Shimizu Kusuo was a prominent Japanese gallerist and director of the renowned Minami Gallery – the first art space in Japan to bring forth contemporary giants such as Joan Miro, Alberto Giacometti, Jasper Johns, and Sam Francis himself to the forefront of the French Post-Impressionist inclined Japanese art scene.  Francis first met Shimizu in 1957 and the two soon struck up a long-lasting friendship; in parallel, the latter also took up the role as the artist’s dealer. Through Shimizu, Francis assimilated into the Japanese art scene by not only exhibiting in the Minami Gallery, but also by building strong connections with numerous leading Japanese artists such as Yoshihara Jiro and Yamaguchi Takeo. In 1966, Shimizu helped Francis realise his famous Pasadena Box series, initially created as a fundraising project for the Art Alliance of Pasadena Art Museum, and prompted the later establishment of Francis’ own Litho shop in Santa Monica to print his own lithographs in 1970. While Francis and Shimizu strode as comrades in the art world, they also enjoyed the leisurely company of each other at baseball matches as well as bars.
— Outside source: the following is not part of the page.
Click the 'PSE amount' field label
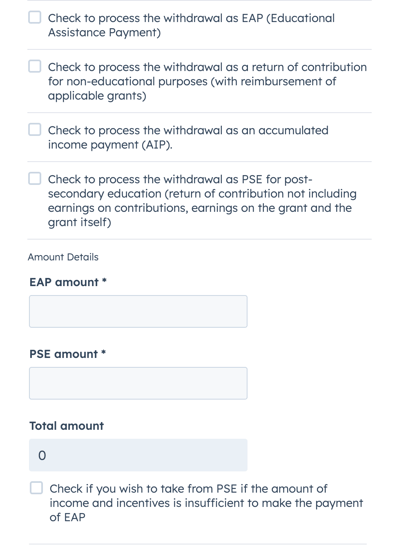Image resolution: width=397 pixels, height=551 pixels. 64,354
Shimizu’s determination to support Francis and their heartfelt friendship left a life-long imprint on the artist. In the spring of 1979, the sudden death of Shimizu left Francis in shock, and the artist attended Shimizu’s memorial in Japan and stayed with the latter’s family for a few weeks to mourn.  The tragic incident affected Francis so deeply that the artist travelled around Europe to contemplate Shimizu’s death. Finding himself unable to revisit Japan after his friend’s passing, Francis wrote in a letter, “I have not felt like being in Japan without him.” (Debra Burchet-Lere, William C. Agee. Sam Francis: Catalogue raisonné of Canvas and Panel Paintings, 1946-1994. University of California Press, 2011, p. 252). During this period of lamentation, Francis spearheaded and organised the publication of an anthology of prints titled Homage to Kusuo Shimizu of Minami Gallery, whilst also creating the present painting as a moving chromatic requiem. The thick lyrical brushstrokes fashions a gridded map, leaving parts of the canvas white to create negative spaces that evoke a sense of depth, reserved for the viewer’s contemplation. Echoing Francis’ reflective aphorism, “Death has no/surface/only depth,” Requiem of Shimizu evokes not only the artist’s virtuoso but also embodies a significant chapter of the artist’s life.